DATA RECORDS:
>>>
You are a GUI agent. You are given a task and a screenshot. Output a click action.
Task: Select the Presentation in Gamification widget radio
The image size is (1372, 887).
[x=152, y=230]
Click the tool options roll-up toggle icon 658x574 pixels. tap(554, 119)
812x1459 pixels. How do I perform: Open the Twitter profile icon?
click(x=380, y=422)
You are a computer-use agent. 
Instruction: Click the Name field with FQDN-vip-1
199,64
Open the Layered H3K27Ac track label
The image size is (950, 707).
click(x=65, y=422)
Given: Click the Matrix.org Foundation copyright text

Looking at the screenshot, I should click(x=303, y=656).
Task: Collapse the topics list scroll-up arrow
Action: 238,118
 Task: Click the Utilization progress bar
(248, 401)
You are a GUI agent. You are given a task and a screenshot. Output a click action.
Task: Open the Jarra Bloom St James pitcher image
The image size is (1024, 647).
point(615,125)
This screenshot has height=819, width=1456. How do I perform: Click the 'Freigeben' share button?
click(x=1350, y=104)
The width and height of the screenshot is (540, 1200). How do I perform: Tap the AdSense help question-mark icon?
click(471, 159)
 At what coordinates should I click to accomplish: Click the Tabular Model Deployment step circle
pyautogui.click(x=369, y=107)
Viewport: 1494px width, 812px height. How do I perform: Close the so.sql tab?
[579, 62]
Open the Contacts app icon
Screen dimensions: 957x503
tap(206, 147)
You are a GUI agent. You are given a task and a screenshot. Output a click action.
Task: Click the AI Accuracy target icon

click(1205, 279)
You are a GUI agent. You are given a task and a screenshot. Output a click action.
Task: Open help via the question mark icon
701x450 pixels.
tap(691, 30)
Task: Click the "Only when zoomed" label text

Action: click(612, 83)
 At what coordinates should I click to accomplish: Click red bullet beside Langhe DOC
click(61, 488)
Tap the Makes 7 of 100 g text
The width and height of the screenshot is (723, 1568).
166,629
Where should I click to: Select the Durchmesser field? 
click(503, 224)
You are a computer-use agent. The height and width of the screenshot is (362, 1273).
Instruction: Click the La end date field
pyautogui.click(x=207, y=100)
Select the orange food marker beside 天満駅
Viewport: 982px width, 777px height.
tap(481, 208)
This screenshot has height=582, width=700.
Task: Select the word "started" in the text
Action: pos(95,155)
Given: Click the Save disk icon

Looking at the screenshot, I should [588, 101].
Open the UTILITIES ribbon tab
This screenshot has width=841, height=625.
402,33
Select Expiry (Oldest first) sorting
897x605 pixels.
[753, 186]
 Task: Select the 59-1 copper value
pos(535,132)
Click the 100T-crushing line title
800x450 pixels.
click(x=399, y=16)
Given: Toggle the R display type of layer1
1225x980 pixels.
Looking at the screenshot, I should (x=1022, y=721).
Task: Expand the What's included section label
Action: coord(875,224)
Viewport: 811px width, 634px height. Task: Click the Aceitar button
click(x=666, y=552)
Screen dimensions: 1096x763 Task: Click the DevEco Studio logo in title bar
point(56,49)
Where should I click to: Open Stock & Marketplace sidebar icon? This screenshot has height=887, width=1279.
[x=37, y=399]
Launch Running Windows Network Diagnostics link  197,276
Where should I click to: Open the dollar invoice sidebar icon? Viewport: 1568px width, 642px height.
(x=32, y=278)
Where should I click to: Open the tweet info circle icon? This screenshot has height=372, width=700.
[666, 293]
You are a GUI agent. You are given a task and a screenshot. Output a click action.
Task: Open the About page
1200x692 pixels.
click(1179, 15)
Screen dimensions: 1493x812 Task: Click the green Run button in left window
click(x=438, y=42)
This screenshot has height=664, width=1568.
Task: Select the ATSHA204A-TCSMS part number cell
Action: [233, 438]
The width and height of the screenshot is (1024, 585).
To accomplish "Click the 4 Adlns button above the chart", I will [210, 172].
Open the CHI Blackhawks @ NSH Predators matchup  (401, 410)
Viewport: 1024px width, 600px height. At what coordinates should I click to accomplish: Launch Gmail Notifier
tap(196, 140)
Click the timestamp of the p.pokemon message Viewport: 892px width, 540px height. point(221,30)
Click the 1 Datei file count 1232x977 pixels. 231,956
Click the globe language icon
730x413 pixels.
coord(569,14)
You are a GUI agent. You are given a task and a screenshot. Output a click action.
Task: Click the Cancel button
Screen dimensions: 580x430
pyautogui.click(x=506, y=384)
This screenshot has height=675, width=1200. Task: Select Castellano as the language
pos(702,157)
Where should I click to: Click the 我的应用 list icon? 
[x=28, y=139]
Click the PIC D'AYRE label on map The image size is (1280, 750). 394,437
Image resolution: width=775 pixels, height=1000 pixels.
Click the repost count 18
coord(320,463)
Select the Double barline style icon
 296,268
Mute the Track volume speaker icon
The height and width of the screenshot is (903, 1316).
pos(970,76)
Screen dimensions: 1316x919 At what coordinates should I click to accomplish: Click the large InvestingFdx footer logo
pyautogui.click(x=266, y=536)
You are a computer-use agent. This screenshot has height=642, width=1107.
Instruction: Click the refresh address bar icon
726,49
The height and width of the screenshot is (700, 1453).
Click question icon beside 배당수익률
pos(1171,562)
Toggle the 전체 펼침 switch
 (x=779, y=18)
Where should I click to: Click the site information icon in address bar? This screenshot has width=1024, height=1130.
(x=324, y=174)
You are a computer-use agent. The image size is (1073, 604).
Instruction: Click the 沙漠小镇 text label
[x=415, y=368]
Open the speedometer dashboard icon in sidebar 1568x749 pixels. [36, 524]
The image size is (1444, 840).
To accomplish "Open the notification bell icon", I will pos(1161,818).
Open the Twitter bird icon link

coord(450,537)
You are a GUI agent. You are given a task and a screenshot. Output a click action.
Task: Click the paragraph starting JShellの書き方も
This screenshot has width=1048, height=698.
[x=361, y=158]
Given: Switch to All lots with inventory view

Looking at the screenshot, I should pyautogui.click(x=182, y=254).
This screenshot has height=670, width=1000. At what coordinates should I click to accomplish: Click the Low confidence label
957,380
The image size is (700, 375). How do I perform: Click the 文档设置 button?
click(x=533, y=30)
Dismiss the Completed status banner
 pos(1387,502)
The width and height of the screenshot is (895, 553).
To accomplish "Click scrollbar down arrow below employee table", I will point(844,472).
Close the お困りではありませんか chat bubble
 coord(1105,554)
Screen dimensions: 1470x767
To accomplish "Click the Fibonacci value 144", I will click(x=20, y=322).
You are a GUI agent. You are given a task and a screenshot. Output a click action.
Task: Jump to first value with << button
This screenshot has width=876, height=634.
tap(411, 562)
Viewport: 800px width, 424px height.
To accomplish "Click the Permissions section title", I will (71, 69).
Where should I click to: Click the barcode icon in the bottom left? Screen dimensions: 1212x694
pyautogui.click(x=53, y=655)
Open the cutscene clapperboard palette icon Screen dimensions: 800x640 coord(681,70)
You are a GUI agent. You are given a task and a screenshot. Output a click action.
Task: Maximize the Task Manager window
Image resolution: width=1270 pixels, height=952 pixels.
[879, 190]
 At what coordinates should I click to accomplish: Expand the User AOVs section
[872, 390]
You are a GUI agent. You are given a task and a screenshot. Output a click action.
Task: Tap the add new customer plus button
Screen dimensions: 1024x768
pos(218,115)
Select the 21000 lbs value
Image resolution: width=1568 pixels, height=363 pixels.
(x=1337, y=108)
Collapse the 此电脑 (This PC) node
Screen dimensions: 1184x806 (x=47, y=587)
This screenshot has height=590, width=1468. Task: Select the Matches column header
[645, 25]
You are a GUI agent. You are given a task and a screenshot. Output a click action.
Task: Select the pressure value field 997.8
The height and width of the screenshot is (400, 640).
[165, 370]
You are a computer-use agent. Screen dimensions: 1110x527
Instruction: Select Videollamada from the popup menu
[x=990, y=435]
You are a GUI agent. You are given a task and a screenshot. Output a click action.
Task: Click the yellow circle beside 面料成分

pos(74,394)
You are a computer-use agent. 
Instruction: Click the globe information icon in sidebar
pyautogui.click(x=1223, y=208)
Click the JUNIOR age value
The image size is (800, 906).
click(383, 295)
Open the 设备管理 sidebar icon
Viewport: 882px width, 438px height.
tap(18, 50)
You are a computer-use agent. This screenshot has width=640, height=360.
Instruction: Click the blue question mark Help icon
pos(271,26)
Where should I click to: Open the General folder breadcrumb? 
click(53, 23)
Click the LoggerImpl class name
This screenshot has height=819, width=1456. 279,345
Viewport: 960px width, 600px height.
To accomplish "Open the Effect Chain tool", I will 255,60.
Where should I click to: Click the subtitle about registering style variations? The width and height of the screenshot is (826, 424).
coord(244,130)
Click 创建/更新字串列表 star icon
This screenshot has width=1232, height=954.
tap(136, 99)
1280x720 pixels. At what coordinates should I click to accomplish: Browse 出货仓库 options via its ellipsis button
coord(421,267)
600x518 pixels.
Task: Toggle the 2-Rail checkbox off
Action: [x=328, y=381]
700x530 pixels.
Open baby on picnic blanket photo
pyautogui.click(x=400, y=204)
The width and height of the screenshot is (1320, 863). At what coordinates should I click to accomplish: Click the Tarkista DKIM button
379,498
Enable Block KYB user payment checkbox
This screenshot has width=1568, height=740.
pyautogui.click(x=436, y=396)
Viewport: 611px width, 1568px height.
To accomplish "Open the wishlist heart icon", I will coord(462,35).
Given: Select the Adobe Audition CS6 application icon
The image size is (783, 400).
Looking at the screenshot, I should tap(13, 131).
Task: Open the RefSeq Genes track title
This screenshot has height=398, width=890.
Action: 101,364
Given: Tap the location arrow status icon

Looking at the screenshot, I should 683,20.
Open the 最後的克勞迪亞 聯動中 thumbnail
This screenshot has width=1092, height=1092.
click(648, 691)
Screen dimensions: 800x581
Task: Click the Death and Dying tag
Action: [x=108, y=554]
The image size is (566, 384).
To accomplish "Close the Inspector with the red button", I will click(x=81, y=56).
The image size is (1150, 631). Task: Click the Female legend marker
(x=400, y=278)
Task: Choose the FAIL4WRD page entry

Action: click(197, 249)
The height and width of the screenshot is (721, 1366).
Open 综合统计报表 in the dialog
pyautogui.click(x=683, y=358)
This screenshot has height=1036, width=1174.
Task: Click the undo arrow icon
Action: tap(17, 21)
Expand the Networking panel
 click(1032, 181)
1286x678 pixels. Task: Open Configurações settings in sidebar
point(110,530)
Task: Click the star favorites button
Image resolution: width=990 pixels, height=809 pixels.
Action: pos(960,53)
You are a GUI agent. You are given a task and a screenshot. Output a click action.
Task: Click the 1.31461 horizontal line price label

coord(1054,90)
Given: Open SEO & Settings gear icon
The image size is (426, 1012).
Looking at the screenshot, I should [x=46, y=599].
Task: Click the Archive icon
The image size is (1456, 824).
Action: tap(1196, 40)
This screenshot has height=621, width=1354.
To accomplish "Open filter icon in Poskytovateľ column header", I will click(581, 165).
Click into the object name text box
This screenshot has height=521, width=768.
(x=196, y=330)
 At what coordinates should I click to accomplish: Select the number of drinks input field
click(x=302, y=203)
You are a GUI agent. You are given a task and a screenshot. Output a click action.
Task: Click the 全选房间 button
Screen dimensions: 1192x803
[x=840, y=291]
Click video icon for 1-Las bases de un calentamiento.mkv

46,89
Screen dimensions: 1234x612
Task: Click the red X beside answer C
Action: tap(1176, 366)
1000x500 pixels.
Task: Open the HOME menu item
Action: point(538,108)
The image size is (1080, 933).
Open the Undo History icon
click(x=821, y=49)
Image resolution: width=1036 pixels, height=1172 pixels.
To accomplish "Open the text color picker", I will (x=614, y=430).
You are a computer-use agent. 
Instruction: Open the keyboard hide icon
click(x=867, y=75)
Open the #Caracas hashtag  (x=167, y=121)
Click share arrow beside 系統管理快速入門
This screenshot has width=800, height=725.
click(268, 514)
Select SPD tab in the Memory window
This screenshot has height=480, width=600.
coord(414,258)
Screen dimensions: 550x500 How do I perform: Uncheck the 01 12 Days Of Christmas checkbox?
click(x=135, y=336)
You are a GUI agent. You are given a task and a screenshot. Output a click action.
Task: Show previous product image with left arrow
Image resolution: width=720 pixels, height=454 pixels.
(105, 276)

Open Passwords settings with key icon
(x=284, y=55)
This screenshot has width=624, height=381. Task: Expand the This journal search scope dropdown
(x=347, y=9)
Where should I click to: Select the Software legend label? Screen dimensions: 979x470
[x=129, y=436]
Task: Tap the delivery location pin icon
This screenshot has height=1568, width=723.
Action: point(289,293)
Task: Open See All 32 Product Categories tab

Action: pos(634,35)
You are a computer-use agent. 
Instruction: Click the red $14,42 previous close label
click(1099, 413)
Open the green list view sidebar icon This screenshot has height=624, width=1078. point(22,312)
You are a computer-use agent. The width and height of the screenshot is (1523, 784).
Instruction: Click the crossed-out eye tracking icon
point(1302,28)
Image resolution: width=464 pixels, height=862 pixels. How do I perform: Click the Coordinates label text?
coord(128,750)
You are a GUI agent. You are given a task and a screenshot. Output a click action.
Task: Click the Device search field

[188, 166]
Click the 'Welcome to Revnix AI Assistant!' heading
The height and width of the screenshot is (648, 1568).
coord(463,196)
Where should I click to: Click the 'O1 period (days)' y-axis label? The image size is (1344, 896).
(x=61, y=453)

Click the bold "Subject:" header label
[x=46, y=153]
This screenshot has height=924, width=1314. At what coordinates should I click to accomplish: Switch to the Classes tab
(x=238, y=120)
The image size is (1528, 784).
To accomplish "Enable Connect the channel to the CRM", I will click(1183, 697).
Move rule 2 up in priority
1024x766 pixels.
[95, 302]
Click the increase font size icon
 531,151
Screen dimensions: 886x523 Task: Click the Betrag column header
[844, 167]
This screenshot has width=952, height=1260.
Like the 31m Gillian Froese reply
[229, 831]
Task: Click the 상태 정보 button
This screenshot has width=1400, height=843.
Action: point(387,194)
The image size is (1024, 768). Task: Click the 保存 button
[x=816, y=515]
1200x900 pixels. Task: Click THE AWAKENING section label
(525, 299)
<<<
TASK DETAILS: Copy out each line of the records where the word "first" appears.

FINAL ANSWER:
Select Expiry (Oldest first) sorting
Task: Jump to first value with << button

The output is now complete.